The P.K56M Variant and Risk of Heart Failure in Chronic Kidney Disease: the Chronic Renal Insufficiency Cohort Study

Background: Intercellular adhesion molecule-1 (ICAM-1) is a cell-surface protein that facilitates inflammation through leucocyte adhesion. Approximately 35% of Black individuals carry at least one copy of an missense variant (rs5491; p.K56M), which has been associated with increased risk of heart failure (HF) with preserved ejection fraction (HFpEF). Whether the risk of HFpEF conferred by rs5491 extends to individuals with chronic kidney disease (CKD), a cohort at high risk for HF, is unknown.

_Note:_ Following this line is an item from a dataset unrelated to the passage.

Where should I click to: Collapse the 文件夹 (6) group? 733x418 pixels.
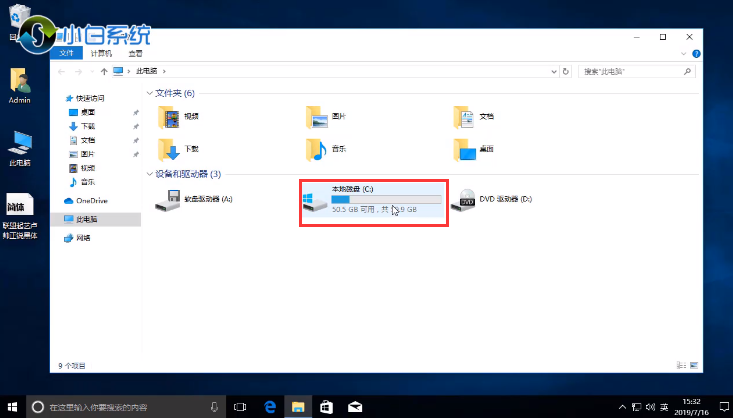[150, 93]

Aims: We investigated the association between rs5491 and the incidence of HF in CKD.

Methods: We estimated associations of rs5491 with incident HF and HF subtypes among Black individuals who were free from HF at baseline in the Chronic Renal Insufficiency Cohort (CRIC). The CRIC study recruited individuals who were 21-74 years old with estimated glomerular filtration rate (eGFR) of 20-70 mL/min/1.73 m at baseline.

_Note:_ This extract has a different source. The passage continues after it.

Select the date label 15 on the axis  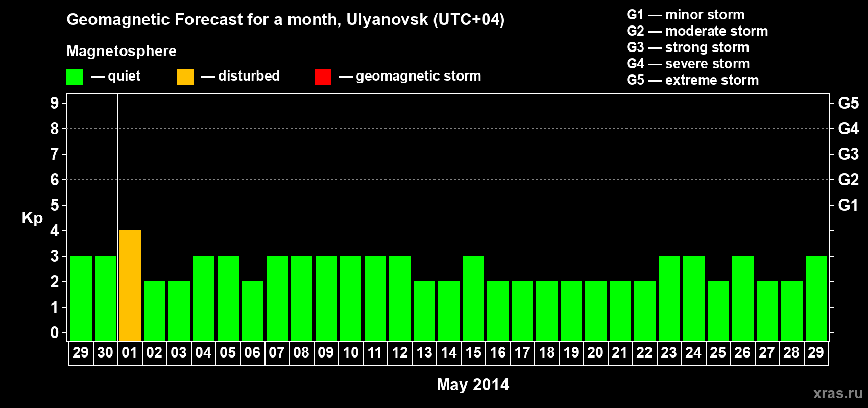(473, 353)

Results: Among 1267 Black participants (mean age 57±11 years, 51% female, mean eGFR 45±15 mL/min/1.73 m), 464 (37%) had at least one copy of rs5491. During a median follow-up of 10.3 years (IQR: 4.7-15.0 years), there were 309 incident overall HF hospitalisations (160 HFpEF, 111 HF with reduced ejection fraction (HFrEF) and 38 HF with unknown ejection fraction). Each additional rs5491 allele was significantly associated with incident HFpEF (HR 1.35, 95% CI 1.03 to 1.76, p=0.029). The rs5491 variant was not associated with incident overall HF (HR 1.14, 95% CI 0.93 to 1.39, p=0.20) or incident HFrEF (HR 0.76, 95% CI 0.53 to 1.10, p=0.15).

Conclusion: The p.K56M variant is specifically associated with increased risk of incident HFpEF among individuals with CKD.